Tuesday, September 20, 2005

Trial

Today: how ordinary, how plain! The dawn brought in the newspaper, the alarm clock rang in sense, and the decree of doomsday was ruled when my coffee cup ran dry. The sky looked like a hermetic milk bottle―uniform and uninteresting, but mysteriously, perfectly cut.

I miss the magic of being alone. My solitary enjoyment of a long country road, curling around the rocky waist of a hill. My ascetic admiration for the wild bloom of sunflowers under the autumn sky. My sequestered joy as my thoughts echoed off the walls in my quiet hotel room. My uninterrupted indulgence in a book. No calls, no worries, no emotions to account for, no lover to complicate time, no nagging sense of obligation for this or that to get done.

'I am a hedonist,' I told CH. We were sitting out in the balcony of my hotel room. The sleepy little German town of Ingolstadt was bathed with the milkglow of the moon, presently and pleasantly strung like a Christmas ornament behind the dome-roof of the old church.
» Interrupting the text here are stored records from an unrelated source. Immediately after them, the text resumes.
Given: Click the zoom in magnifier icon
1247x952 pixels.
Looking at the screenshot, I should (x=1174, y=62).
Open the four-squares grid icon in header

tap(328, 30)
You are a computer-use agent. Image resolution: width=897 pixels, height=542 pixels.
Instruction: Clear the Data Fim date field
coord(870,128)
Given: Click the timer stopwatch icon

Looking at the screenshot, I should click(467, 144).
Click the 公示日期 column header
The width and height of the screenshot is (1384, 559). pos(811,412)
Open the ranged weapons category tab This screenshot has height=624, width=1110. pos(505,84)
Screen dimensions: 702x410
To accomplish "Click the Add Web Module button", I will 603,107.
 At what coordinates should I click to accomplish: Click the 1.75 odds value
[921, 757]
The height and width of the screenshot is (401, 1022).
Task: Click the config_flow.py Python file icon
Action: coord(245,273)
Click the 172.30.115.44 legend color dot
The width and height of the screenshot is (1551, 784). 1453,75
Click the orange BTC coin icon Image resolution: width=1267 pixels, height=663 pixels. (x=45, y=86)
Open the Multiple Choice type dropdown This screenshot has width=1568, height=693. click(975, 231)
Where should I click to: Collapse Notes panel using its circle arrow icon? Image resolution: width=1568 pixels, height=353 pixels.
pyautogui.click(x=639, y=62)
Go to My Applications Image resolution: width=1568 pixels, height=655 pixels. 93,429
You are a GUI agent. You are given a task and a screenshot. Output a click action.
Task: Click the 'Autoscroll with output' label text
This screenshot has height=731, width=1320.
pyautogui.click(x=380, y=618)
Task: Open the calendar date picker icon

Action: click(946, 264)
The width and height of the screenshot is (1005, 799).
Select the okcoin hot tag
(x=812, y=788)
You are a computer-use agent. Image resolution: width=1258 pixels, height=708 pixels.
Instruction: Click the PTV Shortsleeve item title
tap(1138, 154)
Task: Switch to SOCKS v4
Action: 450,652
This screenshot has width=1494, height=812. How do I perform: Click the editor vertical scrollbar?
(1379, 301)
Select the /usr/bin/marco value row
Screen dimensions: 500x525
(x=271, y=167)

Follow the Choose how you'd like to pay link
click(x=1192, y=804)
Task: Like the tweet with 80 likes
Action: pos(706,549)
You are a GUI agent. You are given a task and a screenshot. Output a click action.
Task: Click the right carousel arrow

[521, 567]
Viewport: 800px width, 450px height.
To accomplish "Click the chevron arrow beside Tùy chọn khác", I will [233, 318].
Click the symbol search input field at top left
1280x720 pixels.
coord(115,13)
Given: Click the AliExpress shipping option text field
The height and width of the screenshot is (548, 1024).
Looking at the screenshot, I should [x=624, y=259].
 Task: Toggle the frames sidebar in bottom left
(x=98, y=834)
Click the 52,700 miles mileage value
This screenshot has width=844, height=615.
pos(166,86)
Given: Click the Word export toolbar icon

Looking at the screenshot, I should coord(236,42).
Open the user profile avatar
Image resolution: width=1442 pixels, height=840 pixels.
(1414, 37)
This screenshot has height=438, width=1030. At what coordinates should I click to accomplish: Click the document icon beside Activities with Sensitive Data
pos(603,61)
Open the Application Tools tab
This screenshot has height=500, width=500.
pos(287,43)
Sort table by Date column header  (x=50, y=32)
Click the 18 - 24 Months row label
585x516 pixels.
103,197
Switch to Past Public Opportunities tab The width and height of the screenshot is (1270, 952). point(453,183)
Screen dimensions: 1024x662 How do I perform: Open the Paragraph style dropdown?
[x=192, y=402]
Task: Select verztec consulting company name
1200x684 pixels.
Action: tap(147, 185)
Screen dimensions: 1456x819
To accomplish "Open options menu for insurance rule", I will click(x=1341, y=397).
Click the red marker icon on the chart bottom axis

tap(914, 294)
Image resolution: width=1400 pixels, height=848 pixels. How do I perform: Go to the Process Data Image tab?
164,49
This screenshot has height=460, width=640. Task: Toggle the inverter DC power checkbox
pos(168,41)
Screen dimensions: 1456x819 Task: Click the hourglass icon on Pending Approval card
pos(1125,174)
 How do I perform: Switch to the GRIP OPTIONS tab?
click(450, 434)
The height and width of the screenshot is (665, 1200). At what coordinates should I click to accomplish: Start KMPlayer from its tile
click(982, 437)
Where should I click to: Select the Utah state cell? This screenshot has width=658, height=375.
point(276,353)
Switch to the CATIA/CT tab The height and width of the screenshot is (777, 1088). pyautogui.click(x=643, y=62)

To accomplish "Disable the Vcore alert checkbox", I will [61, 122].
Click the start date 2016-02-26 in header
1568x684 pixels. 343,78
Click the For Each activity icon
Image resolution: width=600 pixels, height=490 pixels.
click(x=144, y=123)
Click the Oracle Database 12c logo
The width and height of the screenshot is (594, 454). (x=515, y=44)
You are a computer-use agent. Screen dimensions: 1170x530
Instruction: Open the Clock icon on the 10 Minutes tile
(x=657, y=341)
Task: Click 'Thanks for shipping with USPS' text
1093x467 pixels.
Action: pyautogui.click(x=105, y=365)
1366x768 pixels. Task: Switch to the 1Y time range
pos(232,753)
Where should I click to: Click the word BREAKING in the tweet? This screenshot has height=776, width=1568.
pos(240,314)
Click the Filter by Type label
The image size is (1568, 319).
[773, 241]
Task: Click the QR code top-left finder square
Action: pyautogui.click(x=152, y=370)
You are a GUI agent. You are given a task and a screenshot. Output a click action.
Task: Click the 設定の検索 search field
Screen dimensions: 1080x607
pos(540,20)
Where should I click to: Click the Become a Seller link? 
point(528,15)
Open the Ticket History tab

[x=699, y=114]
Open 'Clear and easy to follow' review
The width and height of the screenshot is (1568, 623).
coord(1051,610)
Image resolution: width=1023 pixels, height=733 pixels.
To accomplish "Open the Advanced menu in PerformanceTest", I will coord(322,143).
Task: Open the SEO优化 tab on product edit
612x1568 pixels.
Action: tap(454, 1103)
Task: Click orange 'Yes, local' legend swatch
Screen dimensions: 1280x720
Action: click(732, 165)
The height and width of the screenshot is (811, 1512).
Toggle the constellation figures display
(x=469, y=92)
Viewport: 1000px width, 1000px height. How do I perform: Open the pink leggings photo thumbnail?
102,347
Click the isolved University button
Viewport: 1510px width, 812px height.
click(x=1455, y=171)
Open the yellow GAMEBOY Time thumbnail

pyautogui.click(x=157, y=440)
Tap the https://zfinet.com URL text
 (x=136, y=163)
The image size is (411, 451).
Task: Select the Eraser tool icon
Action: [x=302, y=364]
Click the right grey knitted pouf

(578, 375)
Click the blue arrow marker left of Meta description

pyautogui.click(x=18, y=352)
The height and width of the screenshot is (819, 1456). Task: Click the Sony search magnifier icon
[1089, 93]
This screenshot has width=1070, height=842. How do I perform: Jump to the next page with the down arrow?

He jabbed me gently, smiling. 'You tease. You know I would not know this word.'

'It means―pleasure-seeker. Bon vivant, some say.' I found his easy companionship a perfect way to round off my week-long jaunt overseas. The balmy autumn air, spiced with his cologne and my sleepy contentment, was an epicure for my overwrought senses.

'The French has a word for everything,' he said, with disingenuity, a boy suddenly, that ageless youth bright with candor in his eyes.

'Especially for pleasure,' I replied, grinning.

He caught my grin and gave me that slow, sweet smile―an accidental Adonis, always. I liked that he did not attempt intimacy―not physically anyway. We sat and nursed our weissbier, indulging in the stillness of the night, and indulging, still, in our unhurried conversations.

'We don't say goodbye,' he said, hours later. The dawn was diagraming our separation.

'We don't say goodbye,' I agreed.

The sun surged with fierceness after he left, and I got dressed quickly, absent-mindedly, for work. I was early for my guest―the elderly journalist would not join me for breakfast. So I returned to the magic of being alone; I sat out in the windy courtyard, with the table laid out for one. The butter yielded to the warmth of the freshly baked breads, and the coffee aroma gathered around me like tiny angels, chattering. I relished everything, but most of all―I relished the freedom of being free.

'You look very happy,' remarked a colleague at the headquarters later.

I squinted into the distance, watching the bluebell sky. 'Must be the weather,' I remarked.

The trip ended. I'm leaving for another one tonight, a shorter one, back to China. Another spell of solitude, another interlude, another access to freedom. Selfish as this may seem―I'm already smiling.

Genau, liebe: den Mutigen gehört die Welt.